Jak ćwiczyć taki scenariusz w awareness

ConsentFix jest dobrym przykładem scenariusza, którego nie da się dobrze przećwiczyć wyłącznie testem na kliknięcie. Użytkownik może kliknąć prawdziwy link Microsoft, nie wpisać hasła na fałszywej stronie i nadal doprowadzić do ryzyka, jeśli przekaże kod autoryzacyjny albo wykona instrukcję z phishingowej strony.

W testach phishingowych dla firm taki scenariusz powinien mierzyć kilka momentów decyzji. Czy użytkownik rozpoznaje nietypową instrukcję? Czy zatrzymuje się przy prośbie o kopiowanie URL-a? Czy rozumie, że kod w adresie przeglądarki może być wrażliwy? Czy zgłasza wiadomość do właściwego kanału? Czy po błędzie potrafi szybko opisać, co zrobił?

Dla organizacji cenniejsza od samej statystyki kliknięć jest informacja, gdzie proces się załamał. Inaczej wygląda ryzyko, gdy użytkownik tylko otworzył stronę, inaczej gdy przeszedł logowanie, a jeszcze inaczej gdy wkleił pełny URL z kodem autoryzacyjnym. Raportowanie powinno odróżniać te etapy, bo każdy wymaga innej reakcji technicznej i edukacyjnej.
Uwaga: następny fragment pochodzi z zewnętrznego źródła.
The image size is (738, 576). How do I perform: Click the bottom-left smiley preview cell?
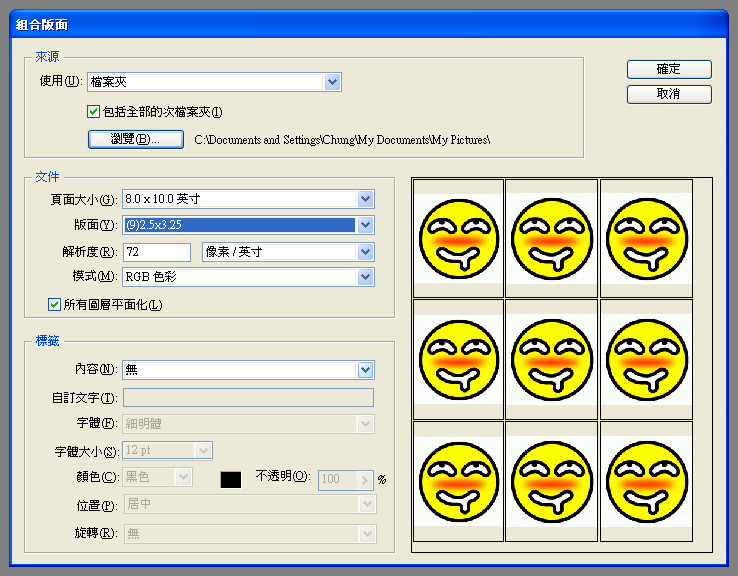pyautogui.click(x=458, y=481)
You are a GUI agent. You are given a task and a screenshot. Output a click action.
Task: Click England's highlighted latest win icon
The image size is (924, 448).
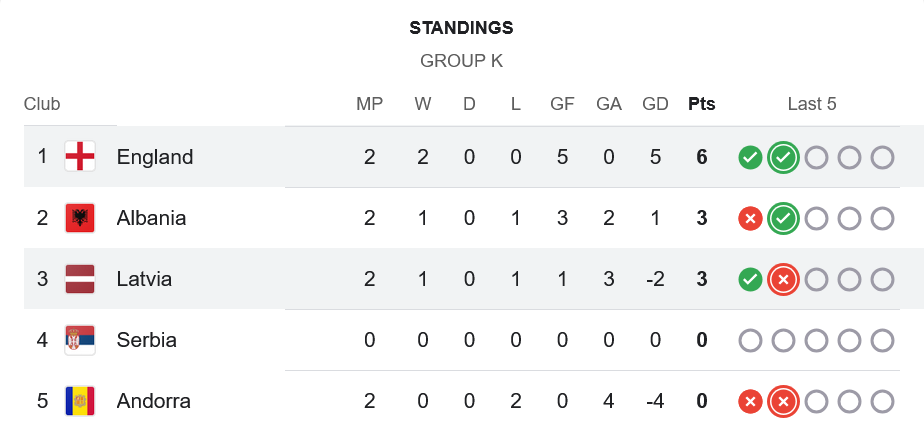783,157
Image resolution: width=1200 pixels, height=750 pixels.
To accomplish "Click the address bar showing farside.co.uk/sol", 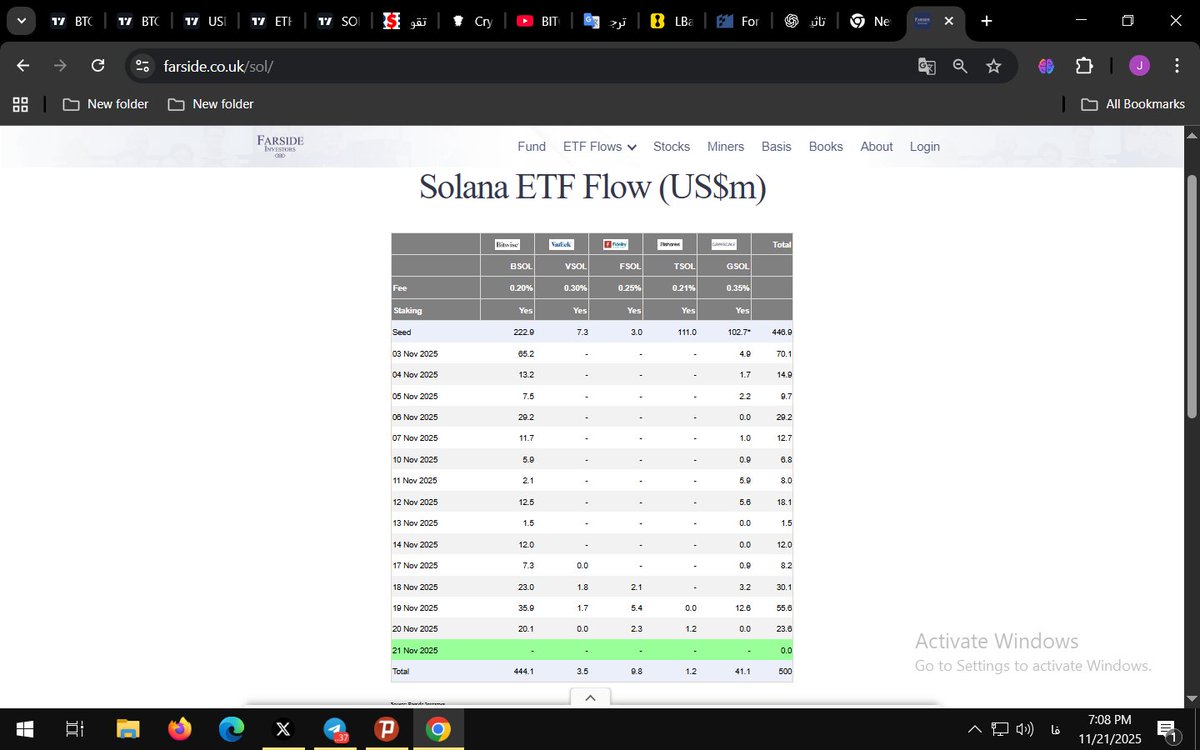I will 214,65.
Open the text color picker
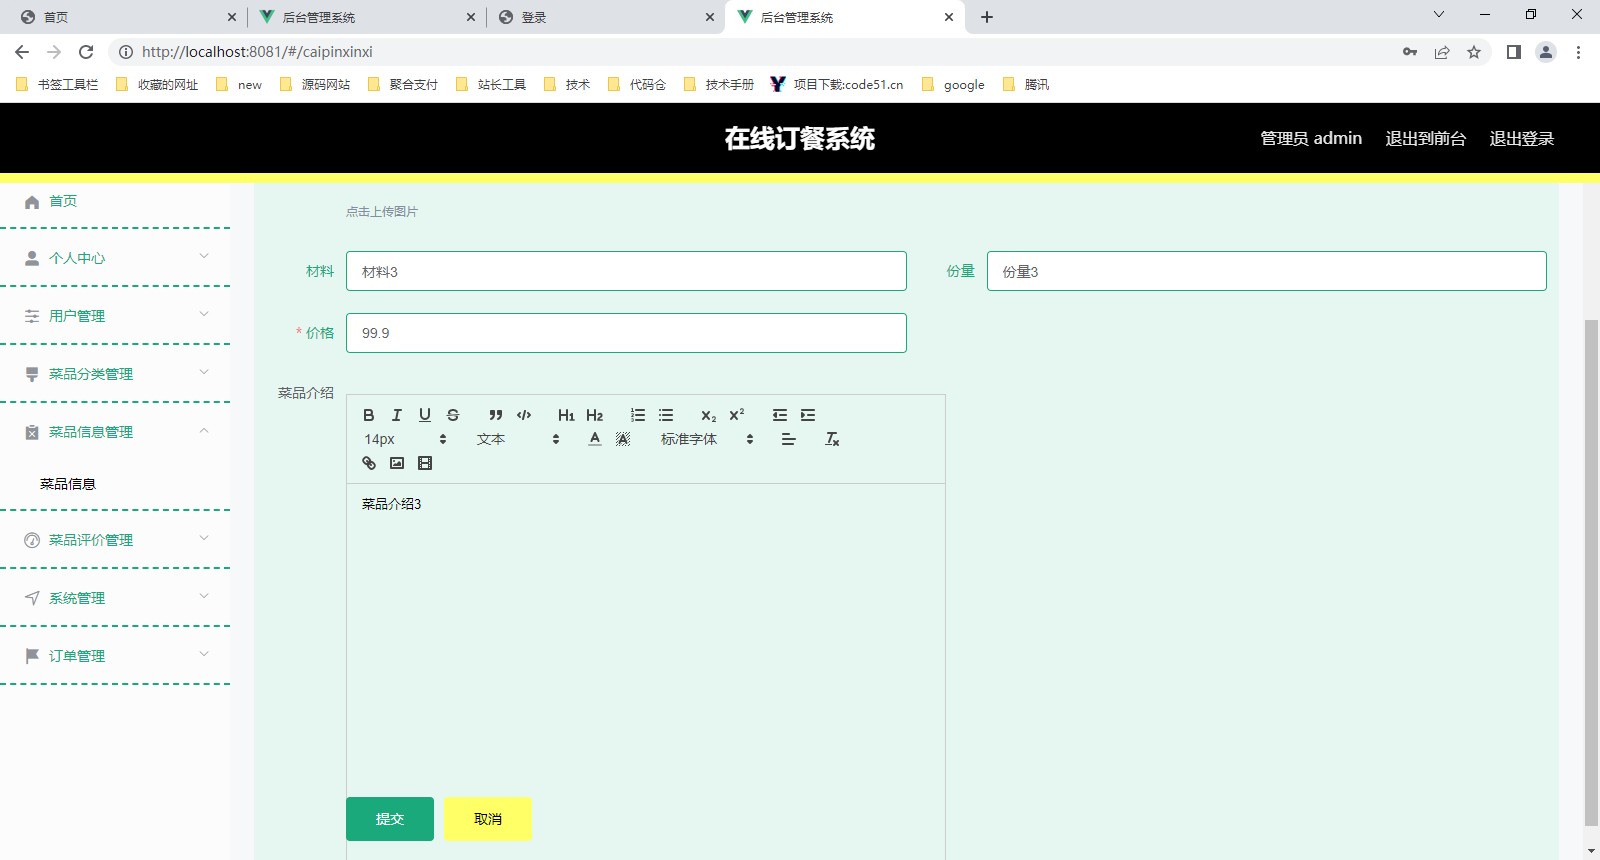The image size is (1600, 860). pyautogui.click(x=595, y=439)
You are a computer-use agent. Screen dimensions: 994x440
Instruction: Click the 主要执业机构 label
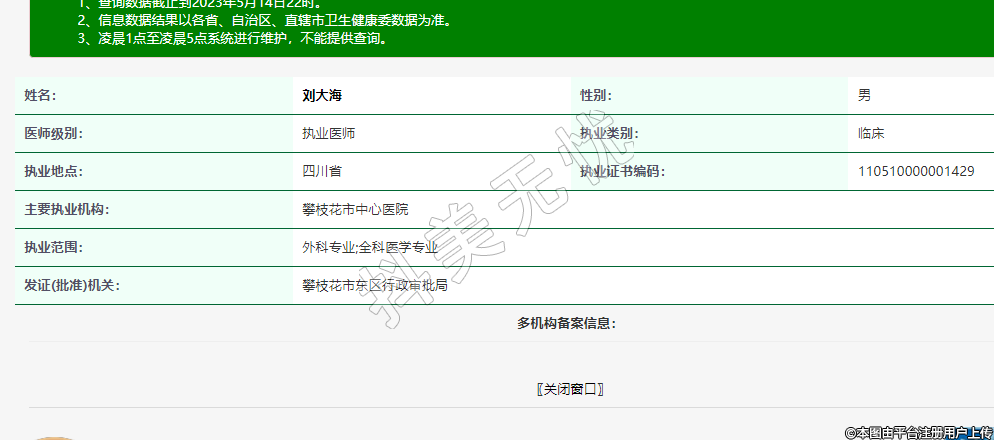[67, 209]

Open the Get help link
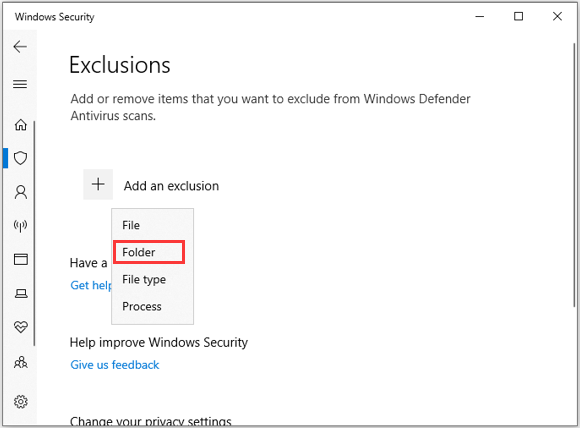click(91, 285)
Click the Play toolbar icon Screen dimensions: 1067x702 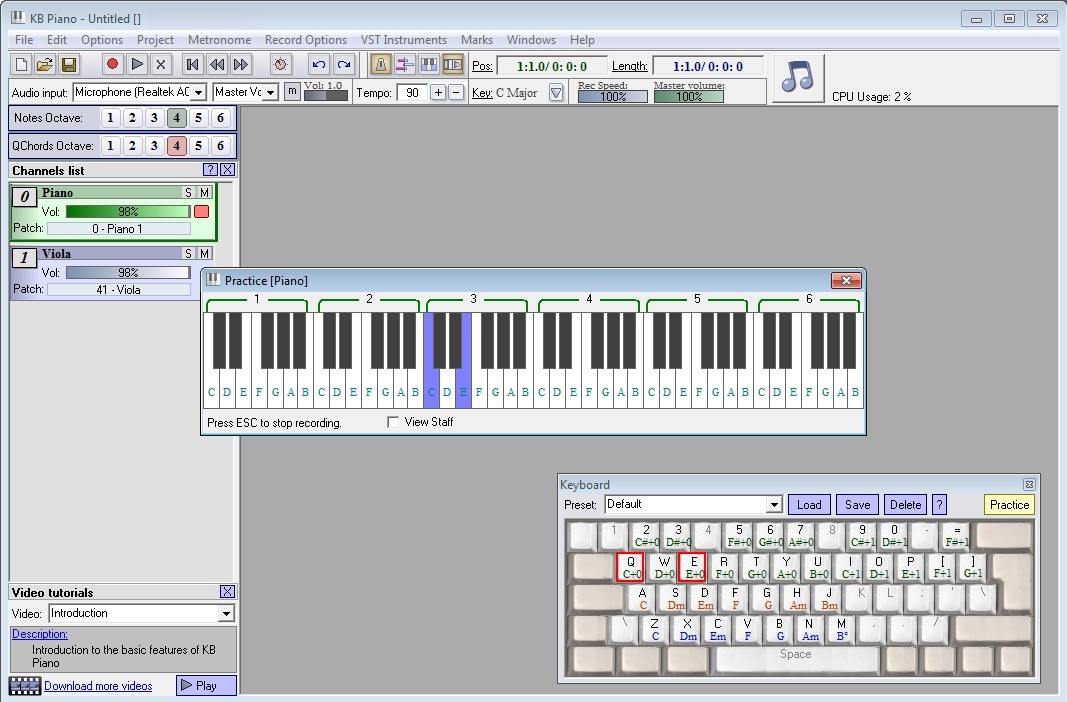click(x=137, y=64)

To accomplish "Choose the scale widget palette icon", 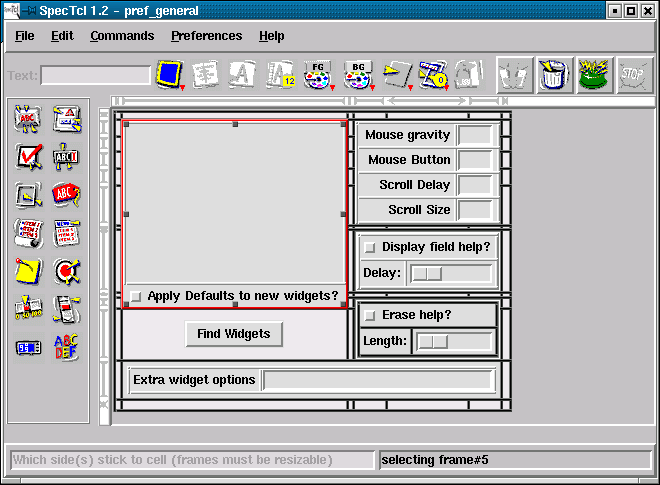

Praktyczna zasada dla pracowników może brzmieć prosto: nie przekazuj stronie, konsultantowi ani formularzowi adresów z przeglądarki, kodów autoryzacyjnych, kodów urządzenia, komunikatów logowania ani technicznych wartości z procesu Microsoft, jeśli samodzielnie nie uruchomiłeś znanej, firmowej procedury w oficjalnym kanale.

Wniosek

ConsentFix v3 pokazuje zmianę w phishingu tożsamościowym. Atakujący coraz częściej nie potrzebują hasła, jeśli potrafią skłonić użytkownika do przekazania tokenu, kodu, zgody albo sesji wynikającej z prawdziwego procesu autoryzacji.

Dla użytkownika najbezpieczniejsza zasada jest konkretna: gdy instrukcja po logowaniu prosi o kopiowanie URL-a, wklejenie kodu, przeciągnięcie adresu, naprawę dostępu albo potwierdzenie technicznego procesu poza znanym kanałem, przerwij działanie i zgłoś sprawę. Dla firmy to test dojrzałości procesu tożsamości, a nie tylko kolejna lekcja o podejrzanych linkach. Odporność trzeba mierzyć tam, gdzie realnie zapada decyzja: przy sesji, kodzie, tokenie, zgodzie aplikacji i reakcji po błędzie.